图5 不同TG 酶添加量再制奶酪的红外吸收光谱Fig.5 Infrared absorption spectra of reconstituted cheese with different TG enzyme addition

2.5 微观结构分析

图6a～6e 显示了TG 酶添加量依次为0%，0.02%，0.04%，0.06%和0.08%的再制奶酪的扫描电镜图。可以看出，在不同TG 酶添加量下再制奶酪的微观结构差异显著。

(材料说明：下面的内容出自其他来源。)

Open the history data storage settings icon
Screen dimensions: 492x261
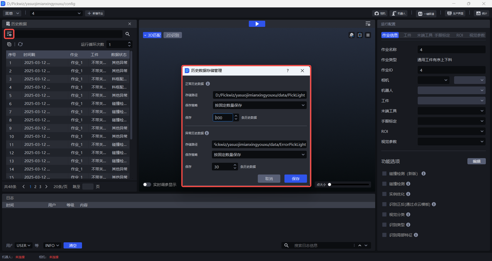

图6 不同TG 酶添加量再制奶酪的微观结构Fig.6 Microstructure of reconstituted cheese with different TG enzyme addition

如图6a 所示，未添加TG 酶的再制奶酪凝胶网络结构松散，表面褶皱和空洞比较明显，导致持水力差而变得不稳定[25]，使得3D 打印后的成品形状容易出现塌陷的现象。而随着TG 酶的添加，奶酪样品蛋白质网络结构逐渐变得紧密。当TG 酶添加量为0.02%，0.04%时，样品的微观结构仍呈现一定的球状颗粒感，与未添加TG 酶的样品相比，出现了一定的蛋白质交联性，样品结构更加平整、致密；当TG 酶添加量为0.06%，0.08%时，奶酪的微观结构呈现紧密的片状网络结构，与未添加TG 酶的奶酪有显著差异。说明TG 酶的加入起到交联蛋白质的作用，形成较高机械强度的奶酪凝胶体系，提高了样品打印形状的成型稳定性。

3 结论

本研究探索了再制奶酪的3D 打印制备，并利用TG 酶来改善其打印特性。利用旋转流变仪、差示扫描量热仪、扫描电镜等对各组分进行3D 打印适宜性及成型稳定性对比分析，证实了TG 酶能够显著提高3D 打印再制奶酪的成型稳定性等。1）在本研究条件下，0.04% TG 酶的添加量最适宜于再制奶酪3D 打印，且3D 打印45 min 前后样品的坍塌率最小（0.26%，0.33%）；2）在食品安全范围内，随着TG 酶的添加量增加至0.04%时，再制奶酪的黏度、G′及氢键强度等均有所增加；3）当TG酶添加量为0.06%，0.08%时，过量的添加TG 酶使蛋白交联过度，导致再制奶酪黏度等反而下降，打印样品表面变得粗糙。由本研究结果可知，适度添加TG 酶能有效改善再制奶酪的3D 打印特性，提高打印产品成型稳定性，这能够为再制奶酪的制备提供新思路。